> Prompt:
Count the lines in the material below that contain the string "pair", and reply with the number alone.
# # # # #
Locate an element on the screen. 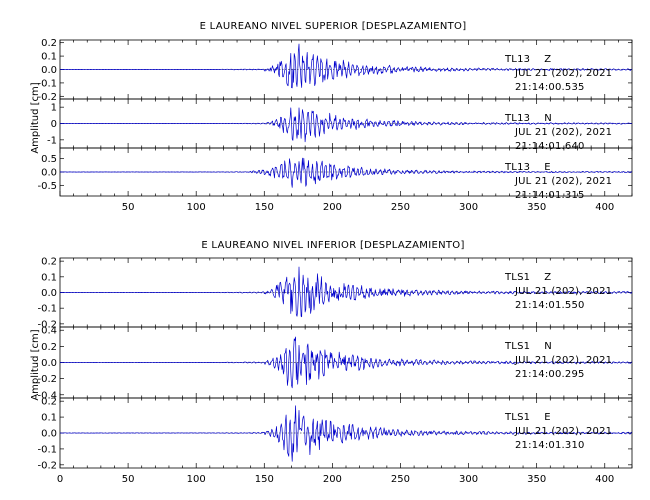 The height and width of the screenshot is (500, 650). y-tick-label: 0.4 is located at coordinates (49, 332).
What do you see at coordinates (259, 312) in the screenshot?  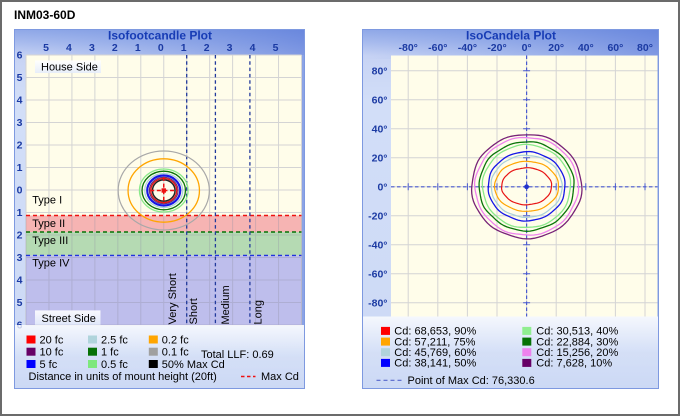 I see `svg-text: Long` at bounding box center [259, 312].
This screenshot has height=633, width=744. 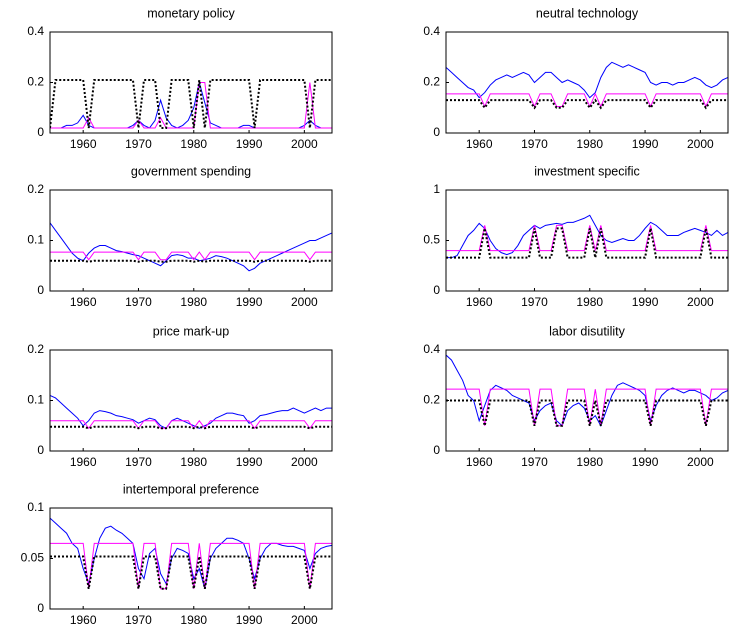 What do you see at coordinates (191, 331) in the screenshot?
I see `panel-title: price mark-up` at bounding box center [191, 331].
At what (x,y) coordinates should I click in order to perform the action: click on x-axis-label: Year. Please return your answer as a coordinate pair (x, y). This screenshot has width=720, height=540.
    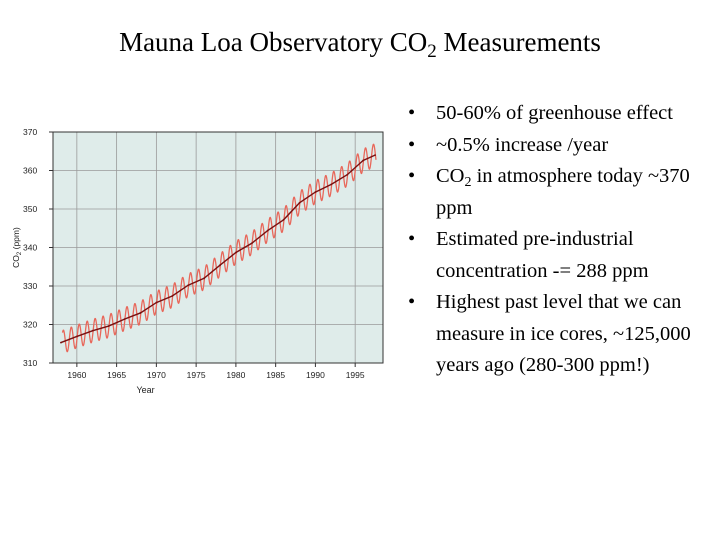
    Looking at the image, I should click on (145, 390).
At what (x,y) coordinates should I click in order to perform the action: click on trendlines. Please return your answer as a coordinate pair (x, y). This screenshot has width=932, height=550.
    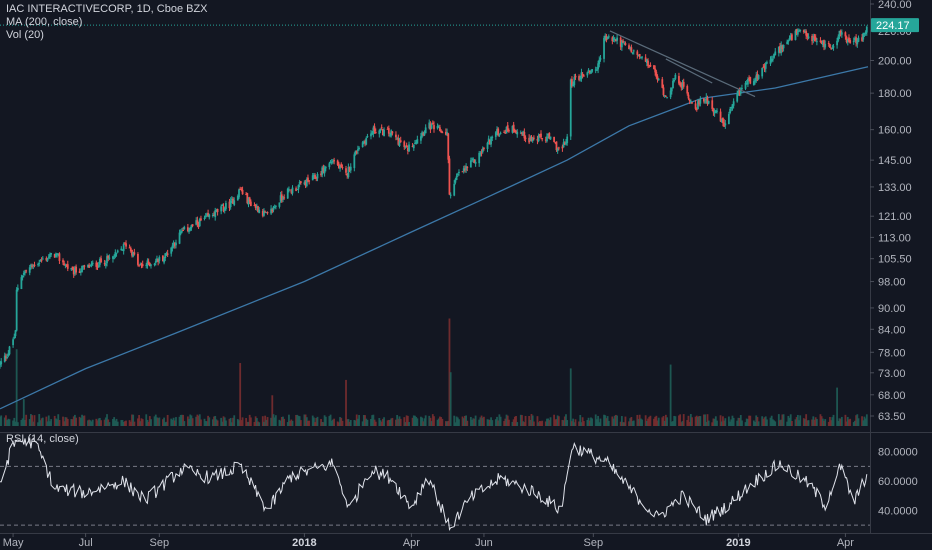
    Looking at the image, I should click on (682, 64).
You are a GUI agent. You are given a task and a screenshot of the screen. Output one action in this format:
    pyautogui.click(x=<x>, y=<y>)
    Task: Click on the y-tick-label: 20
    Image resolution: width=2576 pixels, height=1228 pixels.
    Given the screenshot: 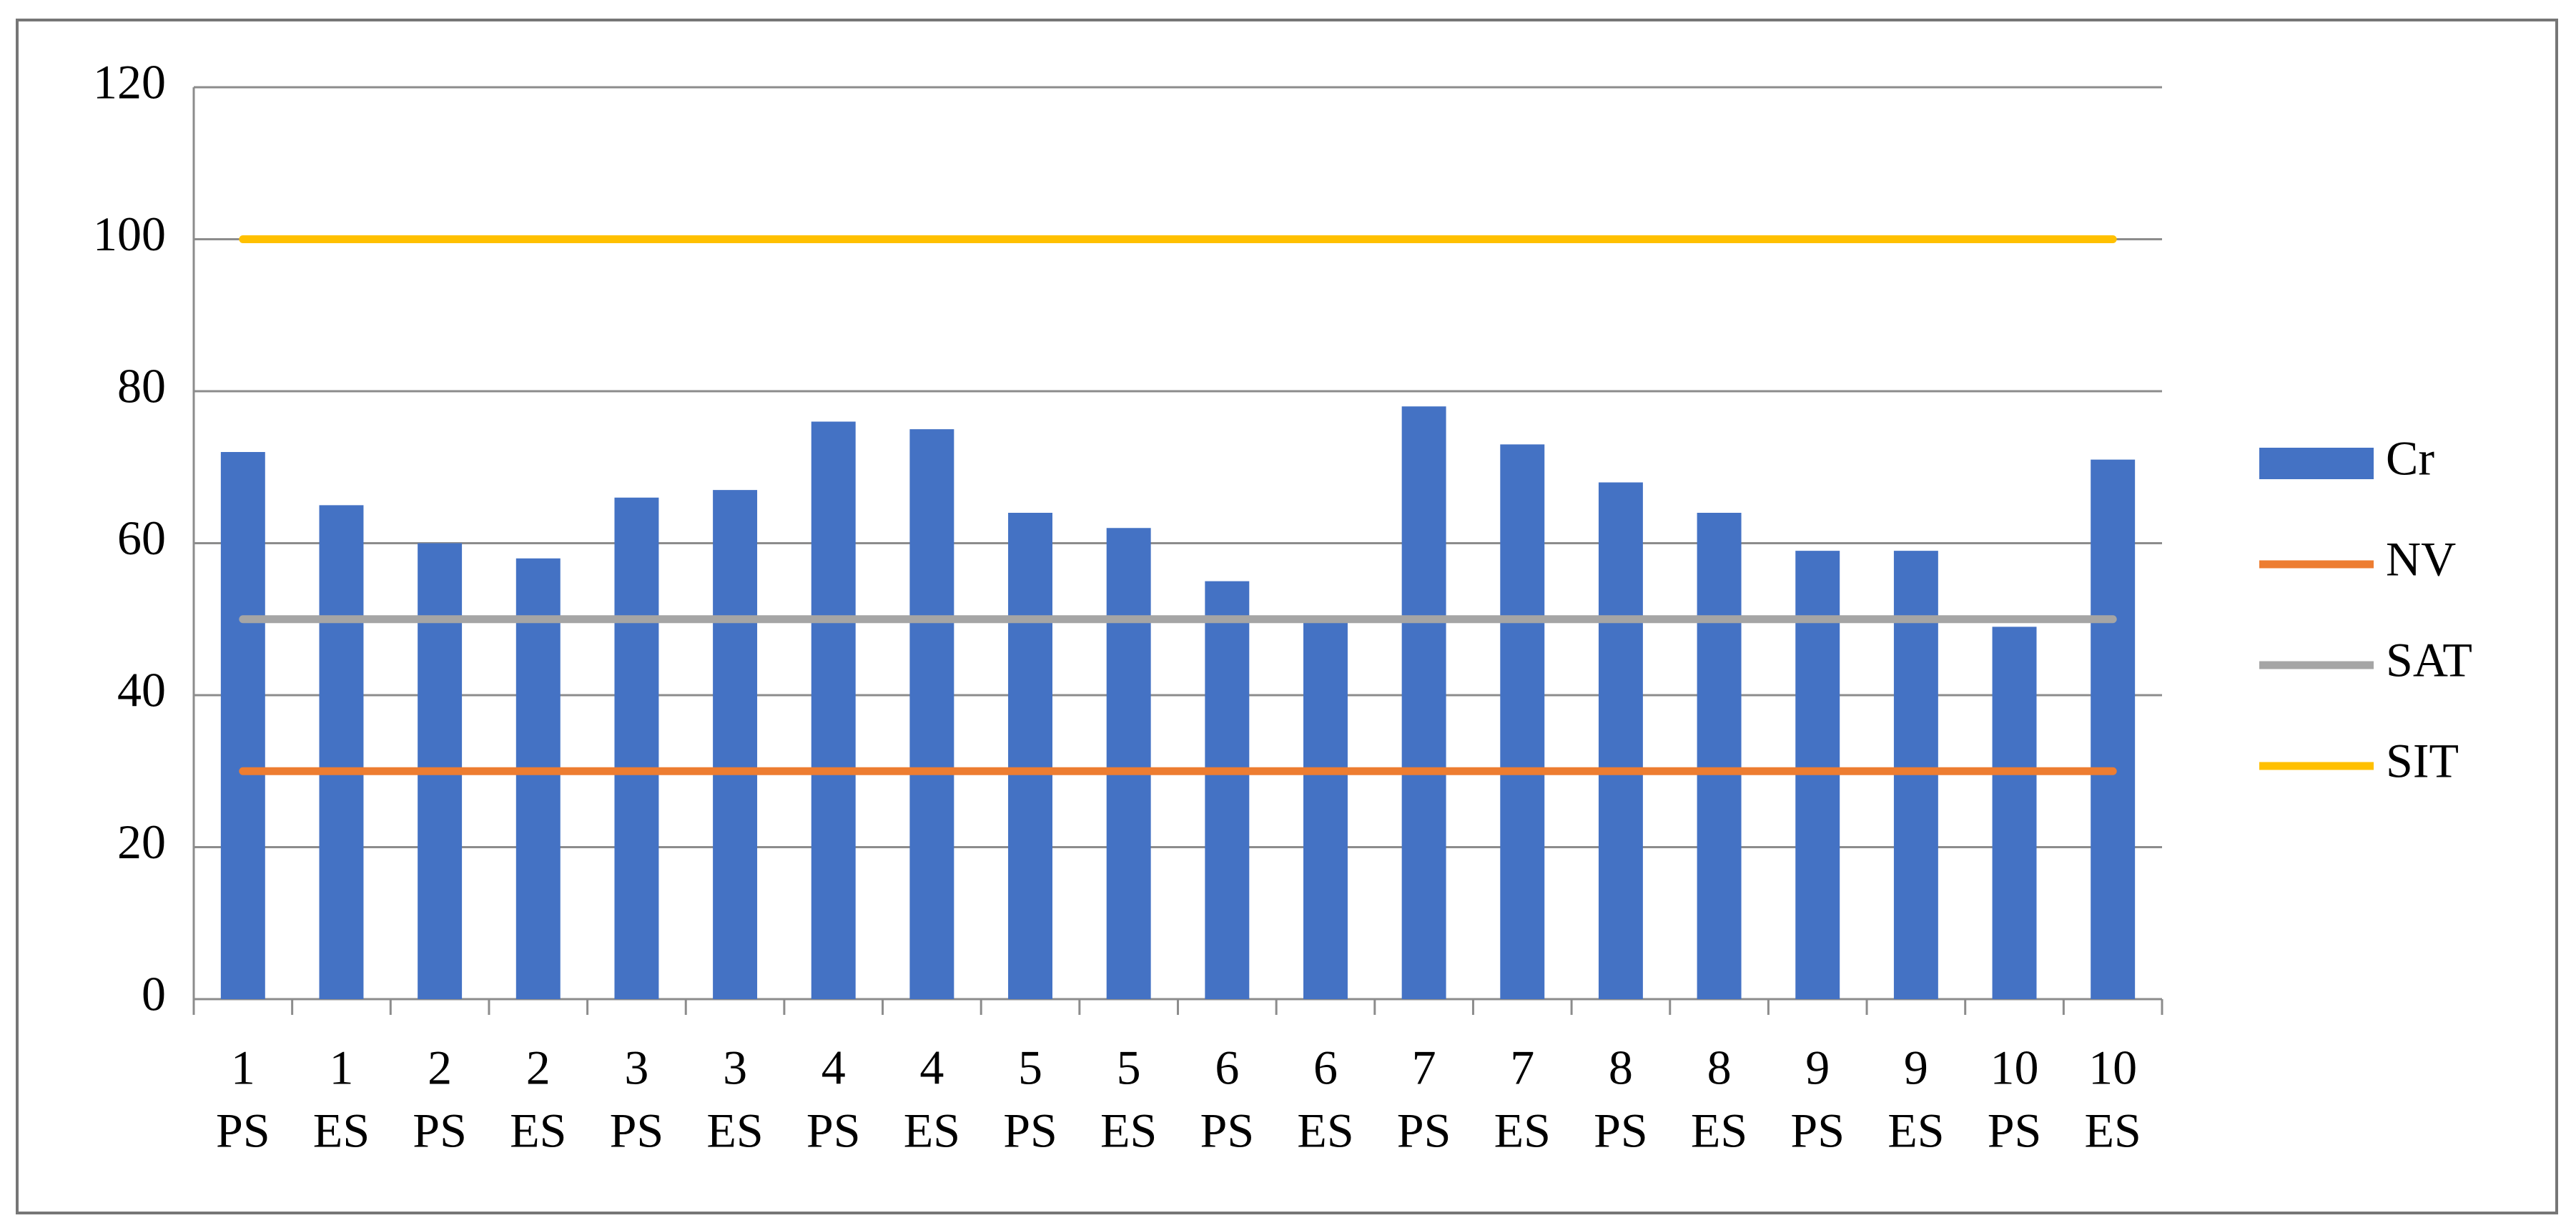 What is the action you would take?
    pyautogui.click(x=142, y=842)
    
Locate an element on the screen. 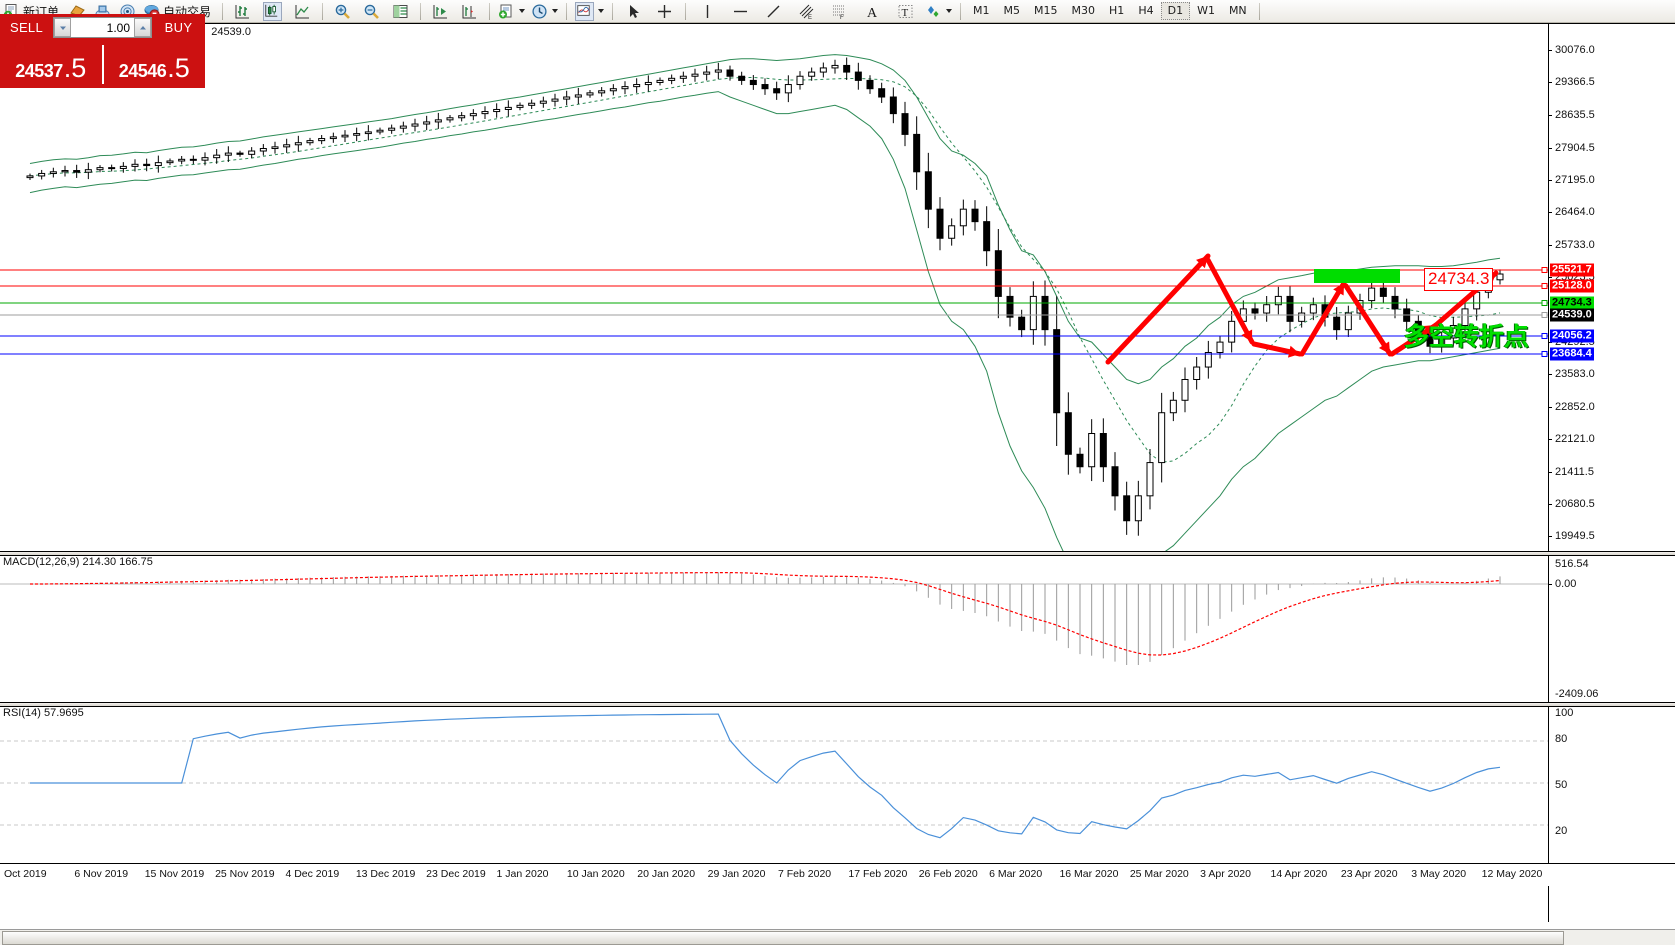 This screenshot has height=945, width=1675. price-tick-label: 27904.5 is located at coordinates (1575, 148).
# # # # #
> Result of the exercise:
2